Fortinet 617 FortiWeb 5.0 Patch 6 Administration Guide
FortiWeb will be evaluating the string multiple times — not once — before it finds a
match. This significantly decreases performance.
When comparing single characters, use character classes such as:
[abc]
instead of alternative matches like
(a|b|c)
Match character by character, not word by word. If words begin with the same
characters, it is not efficient to evaluate the beginning of the match string multiple times
— once for each possible word.
For example, to match the words “the”, “then”, “this”, and “these”, this expression is
easy to read, but inefficient because it evaluates the first two characters (“th”) up to 4
times:
\b(this|the|then|these)\b
While harder to read, this expression improves performance, evaluating “th” once, and
will match the most common word in English (“the”) before considering less probable
words:
\bth(e(n|se)|is)\b
Reduce nested quantifiers such as:
(abc){1,6}
(abc)+
Worst-case evaluations do not increase computation time linearly, but exponentially.
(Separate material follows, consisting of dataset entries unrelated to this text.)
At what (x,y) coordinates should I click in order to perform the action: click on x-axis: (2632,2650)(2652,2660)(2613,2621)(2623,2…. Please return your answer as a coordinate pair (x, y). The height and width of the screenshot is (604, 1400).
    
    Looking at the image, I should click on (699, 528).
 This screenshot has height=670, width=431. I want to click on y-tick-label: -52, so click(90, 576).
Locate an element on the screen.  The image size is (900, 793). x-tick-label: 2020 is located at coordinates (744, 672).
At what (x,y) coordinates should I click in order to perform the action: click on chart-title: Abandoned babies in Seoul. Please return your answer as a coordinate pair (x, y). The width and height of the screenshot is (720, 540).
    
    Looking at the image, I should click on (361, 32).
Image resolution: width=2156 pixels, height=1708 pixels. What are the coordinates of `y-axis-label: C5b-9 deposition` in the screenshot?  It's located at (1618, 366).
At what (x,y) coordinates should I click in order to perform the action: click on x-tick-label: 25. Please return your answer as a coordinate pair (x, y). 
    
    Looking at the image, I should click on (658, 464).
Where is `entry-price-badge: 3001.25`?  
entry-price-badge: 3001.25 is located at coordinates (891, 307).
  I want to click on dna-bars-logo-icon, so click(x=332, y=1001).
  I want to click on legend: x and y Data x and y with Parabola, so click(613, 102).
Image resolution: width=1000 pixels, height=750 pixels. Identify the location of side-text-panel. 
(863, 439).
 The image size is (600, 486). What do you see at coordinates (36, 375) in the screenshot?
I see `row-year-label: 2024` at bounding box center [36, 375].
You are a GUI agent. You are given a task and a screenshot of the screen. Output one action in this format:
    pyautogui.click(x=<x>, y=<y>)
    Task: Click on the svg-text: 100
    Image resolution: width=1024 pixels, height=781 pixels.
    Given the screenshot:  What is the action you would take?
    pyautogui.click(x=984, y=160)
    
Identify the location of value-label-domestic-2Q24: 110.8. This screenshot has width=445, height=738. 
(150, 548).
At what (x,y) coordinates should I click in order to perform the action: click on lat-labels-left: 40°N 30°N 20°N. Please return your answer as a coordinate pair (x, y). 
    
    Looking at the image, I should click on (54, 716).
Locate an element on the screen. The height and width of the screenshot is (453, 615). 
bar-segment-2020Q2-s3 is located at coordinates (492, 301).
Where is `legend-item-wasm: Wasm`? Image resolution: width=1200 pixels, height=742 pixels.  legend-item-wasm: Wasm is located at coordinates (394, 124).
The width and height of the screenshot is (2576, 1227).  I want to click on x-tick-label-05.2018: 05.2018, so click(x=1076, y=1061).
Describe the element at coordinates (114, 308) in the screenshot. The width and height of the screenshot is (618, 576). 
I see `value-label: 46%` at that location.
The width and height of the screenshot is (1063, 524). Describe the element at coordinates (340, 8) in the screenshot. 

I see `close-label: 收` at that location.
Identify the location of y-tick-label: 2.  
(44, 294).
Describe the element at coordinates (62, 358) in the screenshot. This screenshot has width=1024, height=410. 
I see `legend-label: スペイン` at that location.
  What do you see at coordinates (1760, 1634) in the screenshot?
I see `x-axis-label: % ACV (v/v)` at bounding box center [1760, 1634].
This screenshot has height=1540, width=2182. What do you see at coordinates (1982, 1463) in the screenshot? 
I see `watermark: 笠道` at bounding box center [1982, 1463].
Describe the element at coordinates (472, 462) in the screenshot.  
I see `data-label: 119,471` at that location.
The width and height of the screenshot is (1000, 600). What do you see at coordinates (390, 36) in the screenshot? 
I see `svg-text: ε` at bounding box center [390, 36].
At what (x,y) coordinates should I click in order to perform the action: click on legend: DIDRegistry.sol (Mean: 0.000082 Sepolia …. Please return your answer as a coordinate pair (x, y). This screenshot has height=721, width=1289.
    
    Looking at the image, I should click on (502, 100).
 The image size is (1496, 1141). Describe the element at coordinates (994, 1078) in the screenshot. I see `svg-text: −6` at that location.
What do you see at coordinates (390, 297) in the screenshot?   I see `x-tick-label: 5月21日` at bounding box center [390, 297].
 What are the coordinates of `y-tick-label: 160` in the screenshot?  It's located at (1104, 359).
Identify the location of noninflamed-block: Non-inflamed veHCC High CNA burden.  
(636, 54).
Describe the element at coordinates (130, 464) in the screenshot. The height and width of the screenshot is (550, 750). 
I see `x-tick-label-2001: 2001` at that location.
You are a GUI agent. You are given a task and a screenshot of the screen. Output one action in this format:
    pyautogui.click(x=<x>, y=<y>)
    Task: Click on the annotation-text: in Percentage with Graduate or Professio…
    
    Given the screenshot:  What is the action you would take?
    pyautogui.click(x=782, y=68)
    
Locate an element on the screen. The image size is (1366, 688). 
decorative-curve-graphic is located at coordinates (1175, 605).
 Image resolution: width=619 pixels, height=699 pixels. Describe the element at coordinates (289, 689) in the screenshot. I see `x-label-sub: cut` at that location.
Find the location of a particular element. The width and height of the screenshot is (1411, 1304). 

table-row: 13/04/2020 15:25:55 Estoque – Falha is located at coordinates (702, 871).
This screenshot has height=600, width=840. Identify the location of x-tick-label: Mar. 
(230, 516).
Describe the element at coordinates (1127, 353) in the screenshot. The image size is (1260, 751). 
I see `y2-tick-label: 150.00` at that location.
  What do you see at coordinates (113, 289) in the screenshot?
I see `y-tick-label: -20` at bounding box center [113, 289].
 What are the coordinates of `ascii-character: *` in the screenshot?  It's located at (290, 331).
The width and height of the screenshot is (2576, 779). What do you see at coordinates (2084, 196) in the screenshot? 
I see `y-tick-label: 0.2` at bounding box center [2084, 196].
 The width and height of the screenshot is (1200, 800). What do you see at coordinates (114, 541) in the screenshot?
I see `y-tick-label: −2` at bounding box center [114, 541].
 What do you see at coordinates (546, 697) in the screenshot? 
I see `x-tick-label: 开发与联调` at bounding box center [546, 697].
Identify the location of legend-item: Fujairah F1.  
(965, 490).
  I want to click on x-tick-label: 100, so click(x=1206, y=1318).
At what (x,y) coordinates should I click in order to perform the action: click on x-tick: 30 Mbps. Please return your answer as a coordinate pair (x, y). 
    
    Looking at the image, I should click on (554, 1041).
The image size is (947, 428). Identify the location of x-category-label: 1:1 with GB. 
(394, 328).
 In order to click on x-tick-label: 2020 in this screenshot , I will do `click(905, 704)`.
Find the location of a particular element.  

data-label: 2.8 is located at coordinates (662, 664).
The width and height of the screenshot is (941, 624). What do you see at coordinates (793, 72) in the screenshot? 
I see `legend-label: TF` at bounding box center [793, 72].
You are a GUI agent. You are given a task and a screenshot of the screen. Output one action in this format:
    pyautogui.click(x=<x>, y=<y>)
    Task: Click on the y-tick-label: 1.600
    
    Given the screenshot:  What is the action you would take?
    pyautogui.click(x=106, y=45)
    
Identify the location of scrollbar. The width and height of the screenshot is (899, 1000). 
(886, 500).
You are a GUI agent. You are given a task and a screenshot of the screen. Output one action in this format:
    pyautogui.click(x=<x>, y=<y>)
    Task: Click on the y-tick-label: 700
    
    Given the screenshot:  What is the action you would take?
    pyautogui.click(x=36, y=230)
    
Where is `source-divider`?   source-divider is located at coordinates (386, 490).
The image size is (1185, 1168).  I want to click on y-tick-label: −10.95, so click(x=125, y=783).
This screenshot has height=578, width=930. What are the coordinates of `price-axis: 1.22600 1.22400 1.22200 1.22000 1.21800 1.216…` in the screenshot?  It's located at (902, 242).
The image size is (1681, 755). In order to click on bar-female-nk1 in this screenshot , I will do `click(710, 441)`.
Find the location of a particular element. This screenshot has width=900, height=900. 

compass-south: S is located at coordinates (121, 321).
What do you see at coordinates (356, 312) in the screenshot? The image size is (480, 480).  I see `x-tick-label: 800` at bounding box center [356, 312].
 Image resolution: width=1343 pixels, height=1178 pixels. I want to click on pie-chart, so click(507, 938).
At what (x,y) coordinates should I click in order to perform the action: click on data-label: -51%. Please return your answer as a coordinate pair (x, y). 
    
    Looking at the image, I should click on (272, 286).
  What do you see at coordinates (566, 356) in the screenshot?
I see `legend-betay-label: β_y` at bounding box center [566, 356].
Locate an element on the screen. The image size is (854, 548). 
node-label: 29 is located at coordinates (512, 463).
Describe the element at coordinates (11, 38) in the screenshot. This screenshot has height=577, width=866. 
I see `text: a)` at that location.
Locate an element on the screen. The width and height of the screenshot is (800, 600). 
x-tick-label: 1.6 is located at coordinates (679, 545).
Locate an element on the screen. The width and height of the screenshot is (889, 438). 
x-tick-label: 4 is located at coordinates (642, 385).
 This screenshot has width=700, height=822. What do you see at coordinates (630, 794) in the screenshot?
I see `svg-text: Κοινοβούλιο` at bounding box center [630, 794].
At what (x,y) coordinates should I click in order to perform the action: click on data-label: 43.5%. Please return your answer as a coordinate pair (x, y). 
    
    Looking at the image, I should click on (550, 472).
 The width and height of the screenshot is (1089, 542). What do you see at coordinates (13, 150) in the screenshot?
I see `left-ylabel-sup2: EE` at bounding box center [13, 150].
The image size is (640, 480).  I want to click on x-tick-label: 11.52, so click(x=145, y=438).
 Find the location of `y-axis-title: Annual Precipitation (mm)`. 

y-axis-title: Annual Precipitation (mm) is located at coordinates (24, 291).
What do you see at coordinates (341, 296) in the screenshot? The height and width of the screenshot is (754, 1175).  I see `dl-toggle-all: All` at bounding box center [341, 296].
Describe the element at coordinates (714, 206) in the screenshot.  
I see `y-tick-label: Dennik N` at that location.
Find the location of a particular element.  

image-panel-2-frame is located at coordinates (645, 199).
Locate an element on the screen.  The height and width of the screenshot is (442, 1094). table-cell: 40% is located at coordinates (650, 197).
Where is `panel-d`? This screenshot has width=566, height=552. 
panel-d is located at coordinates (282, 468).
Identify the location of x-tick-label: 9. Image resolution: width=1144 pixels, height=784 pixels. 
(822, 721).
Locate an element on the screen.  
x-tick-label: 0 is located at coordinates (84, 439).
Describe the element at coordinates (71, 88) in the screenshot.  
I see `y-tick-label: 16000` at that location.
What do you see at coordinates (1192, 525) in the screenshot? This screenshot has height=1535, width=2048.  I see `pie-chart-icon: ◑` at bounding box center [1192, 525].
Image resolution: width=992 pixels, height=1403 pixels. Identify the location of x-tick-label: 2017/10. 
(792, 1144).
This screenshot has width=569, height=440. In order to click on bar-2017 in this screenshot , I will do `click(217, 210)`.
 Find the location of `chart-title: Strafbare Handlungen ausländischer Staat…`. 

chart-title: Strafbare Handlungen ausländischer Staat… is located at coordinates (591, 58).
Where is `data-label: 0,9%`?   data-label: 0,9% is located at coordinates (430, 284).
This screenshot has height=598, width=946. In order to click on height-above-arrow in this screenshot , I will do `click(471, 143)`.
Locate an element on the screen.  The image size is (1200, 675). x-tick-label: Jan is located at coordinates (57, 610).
When such an expression is compiled, it also consumes much more RAM. Use the
smallest possible repetition, or an alternative expression.
Avoid Unicode character properties such as /p{Nd} if you can use a character class
instead. Due to the huge numbers and complexity of potential matches in Unicode, these
can be dramatically slower.
Avoid look-ahead match conditions such as:
?=abcdefge
?!abcdefge
To do this, FortiWeb must make additional computations — in the example above, 8 in the
best case scenario, an immediate match. FortiWeb also must keep the originally consumed
match string in memory while it does this, which increases RAM consumption.
Logging performance
If you have a FortiAnalyzer, store FortiWeb’s logs on the FortiAnalyzer to avoid resource
usage associated with writing logs to FortiWeb’s own hard disks. See “Configuring log
destinations” on page 549.
If you do not need a traffic log, disable it to reduce the use of system resources. See
“Enabling log types, packet payload retention, & resource shortage alerts” on page 546.
Reduce repetitive log messages. Use the alert email settings, as shown in Figure 76, to
define the interval that emails are sent if the same condition persists following the initial
occurrence. See “Configuring email settings” on page 576.